Texto objeto de estudio:
_ _ _

Recibió el nombre de Lucas en su Bautismo en la Parroquia de San Lorenzo Mártir de Villalcampo, al día siguiente de nacer. Fue confirmado en esta misma Parroquia el 23 de junio de 1907 por Mons. Luis Felipe Ortiz, Obispo de Zamora. Sus cristianos padres, Lorenzo Rodríguez Garzón y Teresa Bollo Domínguez, le encaminaron por los senderos de la virtud con una excelente educación religiosa, creando así en su tierno espíritu vivos sentimientos para abrazar el estado religioso. Más tarde su hermano Francisco hizo lo mismo, falleciendo como sacerdote en el Colegio de Chipiona en 1929.

Tras sus estudios de latinidad, Fray Buenaventura fue admitido al noviciado en el Colegio de Chipiona (Cádiz), donde vistió el hábito franciscano el 7 de septiembre de 1912. Al año siguiente, el 13 de septiembre, emitió la profesión de votos simples y cambiando su nombre por el de Buenaventura, y tres años después, el 17 de septiembre de 1916, profesó solemnemente en el mismo Colegio de Chipiona. Cursados con gran brillantez sus estudios eclesiásticos, fue ordenado de presbítero por Mons. López Criado en Cádiz el 29 de mayo de 1920.

Sus superiores le destinaron a la enseñanza por sus buenas dotes y por la especial capacidad que para ella demostraba: Maestro de Estudiantes y Profesor de Ciencias Naturales en el Colegio de Chipiona (septiembre de 1922-enero de 1929), Profesor en el Colegio de Vélez-Málaga (enero a octubre de1929) y Profesor de Enseñanza Secundaria en el Colegio de Puente Genil (octubre de 1929-mayo de 1932).

El 16 de julio de 1932 fue nombrado Guardián del Convento de Puente Genil, cargo que desempeñó hasta su muerte. En enero de 1934, al restaurarse la Provincia de Granada por el Colegio de Regla en Chipiona, fue nombrado Definidor Provincial.

Fray Buenaventura destacó en Puente Genil por su celo pastoral. Tuvo fama de predicador fervoroso, y sirvió fielmente a los penitentes en el Sacramento de la Confesión. Fueron numerosas las tandas de Ejercicios Espirituales que dirigió a diversas comunidades de religiosas. Y, sin descuidar sus deberes religiosos, estudió y acrecentó sus conocimientos en distintas ramas del saber, en especial las ciencias.

Cuando comenzó a agravarse la situación en Puente Genil a partir del 22 de julio de 1936, los siete religiosos de la Comunidad Franciscana se vistieron de seglares y durmieron fuera del Convento en casas de unas familias bienhechoras y allegadas al mismo. Fray Buenaventura, tras consumir el Santísimo Sacramento de la iglesia conventual, se trasladó a la casa de doña Asunción Reina.

_ _ _

Listado facilitado:
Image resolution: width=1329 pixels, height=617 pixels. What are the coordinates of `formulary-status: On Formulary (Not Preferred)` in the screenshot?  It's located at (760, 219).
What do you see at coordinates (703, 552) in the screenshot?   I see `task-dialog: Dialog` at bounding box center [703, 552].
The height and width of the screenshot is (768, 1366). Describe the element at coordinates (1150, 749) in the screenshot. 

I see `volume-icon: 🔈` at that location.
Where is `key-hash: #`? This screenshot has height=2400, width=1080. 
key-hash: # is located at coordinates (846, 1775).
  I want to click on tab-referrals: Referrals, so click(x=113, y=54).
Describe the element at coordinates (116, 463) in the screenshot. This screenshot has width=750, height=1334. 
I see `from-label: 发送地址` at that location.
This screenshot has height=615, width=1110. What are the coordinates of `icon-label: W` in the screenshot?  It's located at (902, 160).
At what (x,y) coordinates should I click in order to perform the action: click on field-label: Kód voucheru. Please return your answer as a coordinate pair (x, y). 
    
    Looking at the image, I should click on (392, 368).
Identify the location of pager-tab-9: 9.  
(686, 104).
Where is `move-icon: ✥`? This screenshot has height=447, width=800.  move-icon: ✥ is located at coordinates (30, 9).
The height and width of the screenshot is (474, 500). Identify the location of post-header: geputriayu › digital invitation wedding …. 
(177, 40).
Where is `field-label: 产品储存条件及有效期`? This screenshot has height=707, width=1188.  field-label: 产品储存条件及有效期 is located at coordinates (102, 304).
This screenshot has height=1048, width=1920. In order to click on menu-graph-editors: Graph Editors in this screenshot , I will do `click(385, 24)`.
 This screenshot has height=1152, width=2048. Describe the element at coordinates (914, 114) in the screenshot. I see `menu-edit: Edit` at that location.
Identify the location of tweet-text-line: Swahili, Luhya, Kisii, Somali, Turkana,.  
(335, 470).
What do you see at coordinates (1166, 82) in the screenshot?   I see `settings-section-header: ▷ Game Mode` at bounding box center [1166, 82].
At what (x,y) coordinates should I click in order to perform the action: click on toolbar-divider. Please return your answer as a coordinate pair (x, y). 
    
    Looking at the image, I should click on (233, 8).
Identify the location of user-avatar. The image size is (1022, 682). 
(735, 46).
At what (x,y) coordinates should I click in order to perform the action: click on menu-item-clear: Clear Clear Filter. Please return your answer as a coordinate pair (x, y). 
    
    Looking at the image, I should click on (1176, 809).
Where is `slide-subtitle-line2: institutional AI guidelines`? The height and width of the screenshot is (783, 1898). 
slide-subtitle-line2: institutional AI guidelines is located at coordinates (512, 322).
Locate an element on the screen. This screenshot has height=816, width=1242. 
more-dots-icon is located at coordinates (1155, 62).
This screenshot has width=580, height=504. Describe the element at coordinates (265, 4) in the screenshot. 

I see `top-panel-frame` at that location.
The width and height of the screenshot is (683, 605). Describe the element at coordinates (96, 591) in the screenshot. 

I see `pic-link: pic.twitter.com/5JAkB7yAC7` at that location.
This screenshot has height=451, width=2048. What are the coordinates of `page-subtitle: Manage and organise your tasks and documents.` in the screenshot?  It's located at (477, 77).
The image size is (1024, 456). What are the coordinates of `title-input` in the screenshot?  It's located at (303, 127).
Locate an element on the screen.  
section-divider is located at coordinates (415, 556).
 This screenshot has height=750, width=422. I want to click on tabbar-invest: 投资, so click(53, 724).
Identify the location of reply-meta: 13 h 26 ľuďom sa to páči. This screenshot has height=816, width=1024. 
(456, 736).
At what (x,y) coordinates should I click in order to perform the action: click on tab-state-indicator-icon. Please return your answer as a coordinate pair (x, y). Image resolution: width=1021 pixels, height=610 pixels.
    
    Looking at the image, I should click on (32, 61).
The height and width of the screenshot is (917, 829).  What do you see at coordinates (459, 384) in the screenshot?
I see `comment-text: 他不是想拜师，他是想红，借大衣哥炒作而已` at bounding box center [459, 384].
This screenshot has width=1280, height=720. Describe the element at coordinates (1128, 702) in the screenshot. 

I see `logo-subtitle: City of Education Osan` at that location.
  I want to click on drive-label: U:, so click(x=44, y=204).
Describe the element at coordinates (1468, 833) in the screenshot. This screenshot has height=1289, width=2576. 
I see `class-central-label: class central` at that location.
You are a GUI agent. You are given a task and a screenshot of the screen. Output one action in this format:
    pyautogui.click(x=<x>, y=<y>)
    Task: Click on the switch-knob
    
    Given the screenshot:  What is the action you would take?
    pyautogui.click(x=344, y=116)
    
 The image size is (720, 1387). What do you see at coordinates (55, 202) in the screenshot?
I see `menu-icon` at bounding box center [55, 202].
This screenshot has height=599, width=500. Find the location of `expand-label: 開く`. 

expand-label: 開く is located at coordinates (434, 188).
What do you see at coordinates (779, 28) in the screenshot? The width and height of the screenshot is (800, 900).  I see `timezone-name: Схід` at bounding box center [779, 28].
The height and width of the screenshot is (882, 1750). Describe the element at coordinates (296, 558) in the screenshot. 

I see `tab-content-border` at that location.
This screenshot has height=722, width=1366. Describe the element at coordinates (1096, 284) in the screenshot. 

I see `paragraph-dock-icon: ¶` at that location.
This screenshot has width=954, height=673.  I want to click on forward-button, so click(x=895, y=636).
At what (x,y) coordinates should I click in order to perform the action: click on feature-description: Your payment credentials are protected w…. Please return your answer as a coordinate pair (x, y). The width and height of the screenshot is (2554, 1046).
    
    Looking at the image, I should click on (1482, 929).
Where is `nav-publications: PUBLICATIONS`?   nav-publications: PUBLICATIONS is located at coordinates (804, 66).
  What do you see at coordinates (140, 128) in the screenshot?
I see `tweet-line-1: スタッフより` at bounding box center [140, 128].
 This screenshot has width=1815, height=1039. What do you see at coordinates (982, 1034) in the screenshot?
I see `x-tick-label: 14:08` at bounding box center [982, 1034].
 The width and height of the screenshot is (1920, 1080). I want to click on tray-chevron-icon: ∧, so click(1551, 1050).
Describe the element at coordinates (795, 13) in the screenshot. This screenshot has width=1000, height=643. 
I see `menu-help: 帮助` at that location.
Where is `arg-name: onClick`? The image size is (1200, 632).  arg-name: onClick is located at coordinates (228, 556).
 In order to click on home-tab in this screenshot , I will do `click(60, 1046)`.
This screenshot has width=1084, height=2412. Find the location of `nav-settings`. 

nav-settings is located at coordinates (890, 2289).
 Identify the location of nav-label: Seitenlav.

_ _ _

Acciones requeridas:
A. Enumere todas las fechas del texto sobre Fray Buenaventura en las que figuran el día, el mes y el año.
B. Reproduzca literalmente el fragmento del texto sobre Fray Buenaventura que comienza en "Sus superiores le" y termina en "1929-mayo de 1932).", ambos incluidos.

Respuestas por tarea:
A.
- 23 de junio de 1907
- 7 de septiembre de 1912
- 17 de septiembre de 1916
- 29 de mayo de 1920
- 16 de julio de 1932
- 22 de julio de 1936

B.
Sus superiores le destinaron a la enseñanza por sus buenas dotes y por la especial capacidad que para ella demostraba: Maestro de Estudiantes y Profesor de Ciencias Naturales en el Colegio de Chipiona (septiembre de 1922-enero de 1929), Profesor en el Colegio de Vélez-Málaga (enero a octubre de1929) y Profesor de Enseñanza Secundaria en el Colegio de Puente Genil (octubre de 1929-mayo de 1932).